- The problem
For the records below, copy exactly the span that begins at the line containing "Given: Follow the" and stops after the line containing "Given: Open the @Star_Vijay1 profile handle", minus any pictures.

- Data for analysis

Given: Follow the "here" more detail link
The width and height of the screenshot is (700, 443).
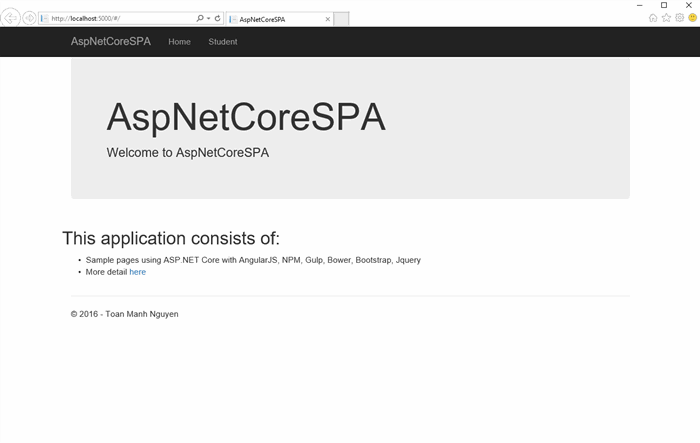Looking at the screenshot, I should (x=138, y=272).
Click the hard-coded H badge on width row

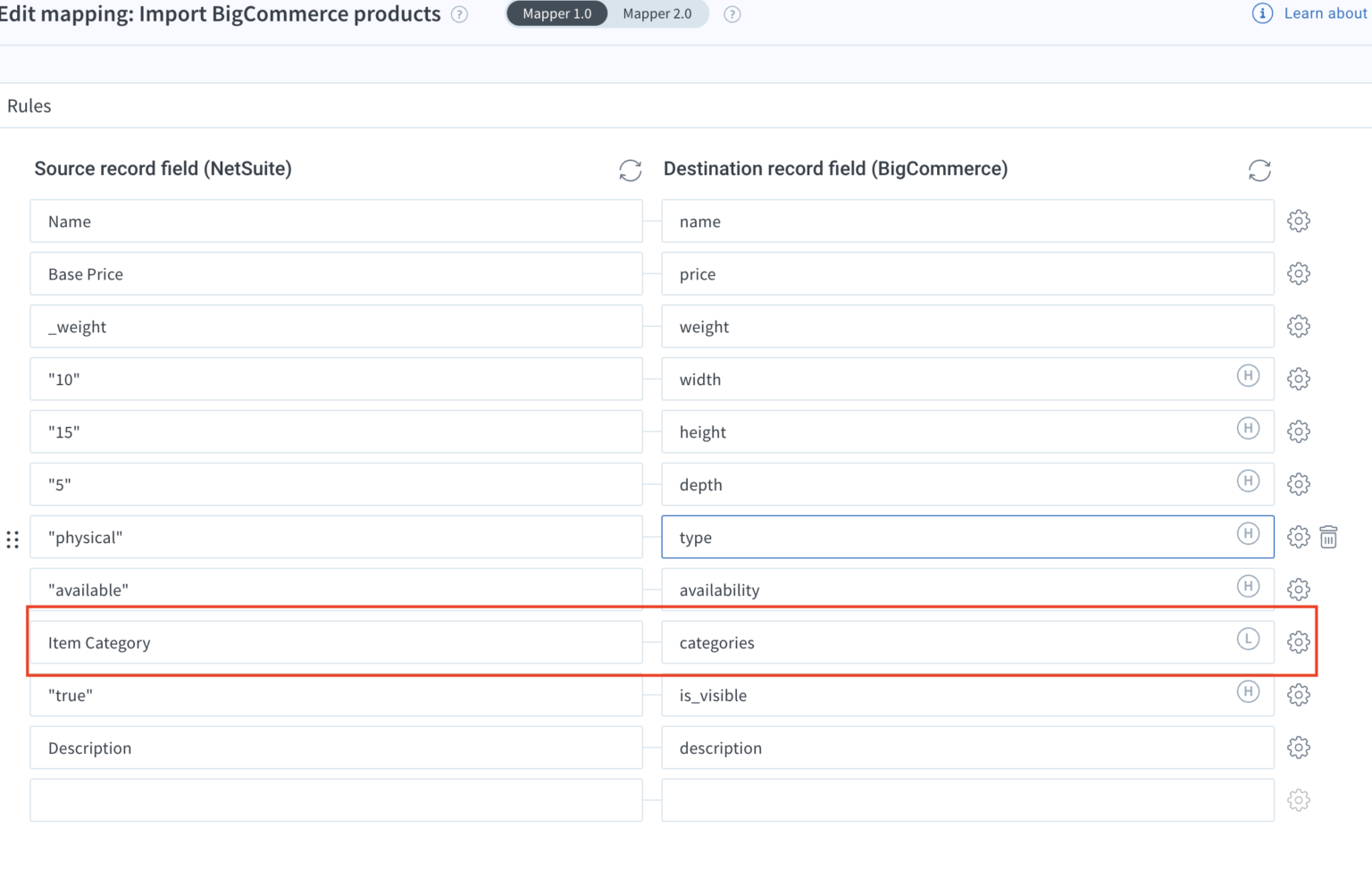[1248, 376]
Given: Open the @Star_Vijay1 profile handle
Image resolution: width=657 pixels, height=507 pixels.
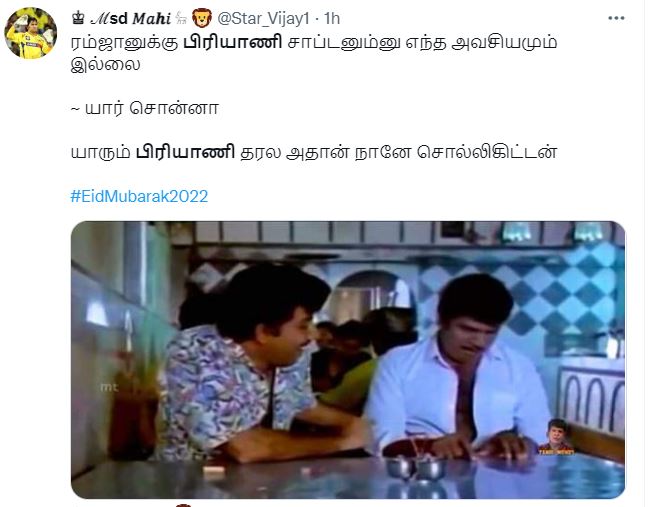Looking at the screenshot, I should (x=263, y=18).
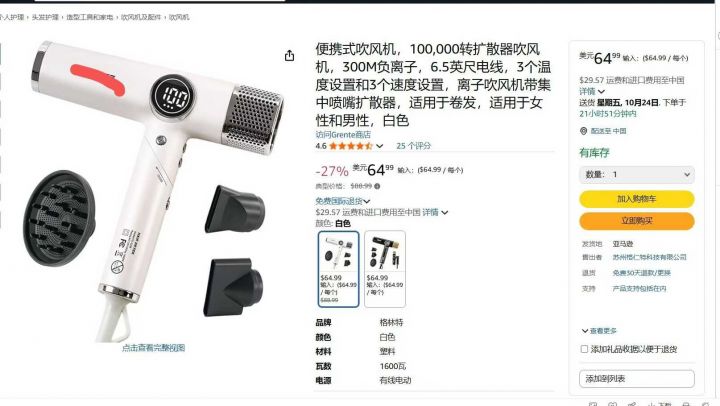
--
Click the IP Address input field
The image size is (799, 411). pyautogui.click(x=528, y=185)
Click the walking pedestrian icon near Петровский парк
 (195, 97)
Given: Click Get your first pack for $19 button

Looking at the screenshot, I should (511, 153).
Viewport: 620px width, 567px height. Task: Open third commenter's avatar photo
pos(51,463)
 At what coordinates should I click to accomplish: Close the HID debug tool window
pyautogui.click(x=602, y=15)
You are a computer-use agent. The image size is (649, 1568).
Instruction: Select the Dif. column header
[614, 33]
---
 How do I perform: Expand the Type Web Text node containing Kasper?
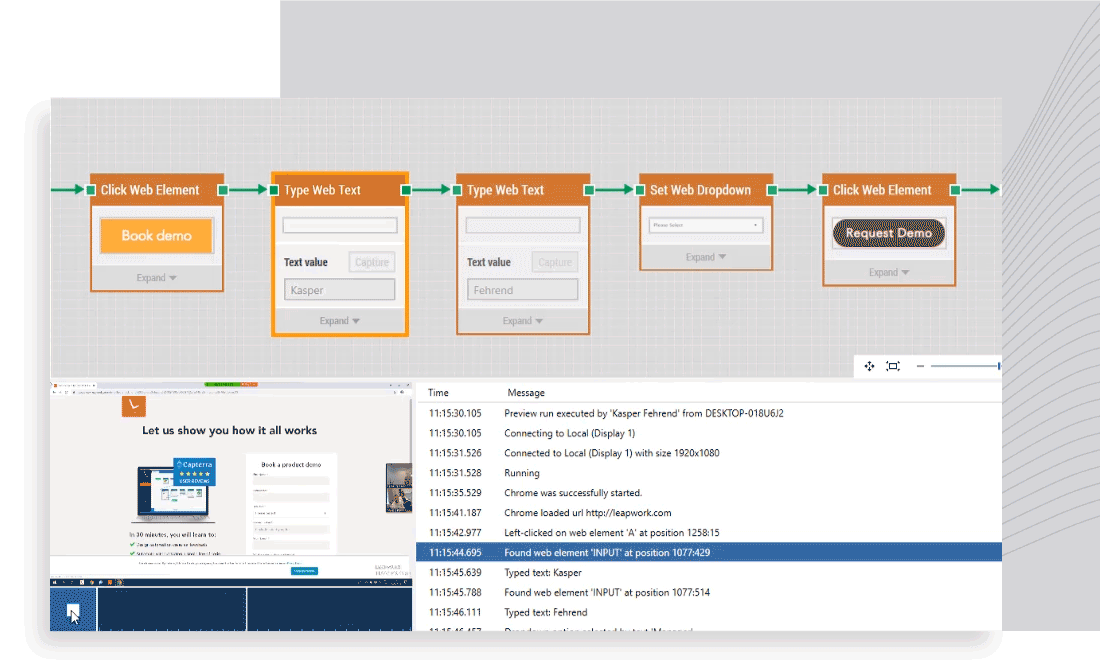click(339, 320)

- The completed task
Given: Follow the "here" more detail link
The width and height of the screenshot is (700, 443).
Looking at the screenshot, I should (x=138, y=272).
Click the hard-coded H badge on width row

[1248, 376]
Given: Open the @Star_Vijay1 profile handle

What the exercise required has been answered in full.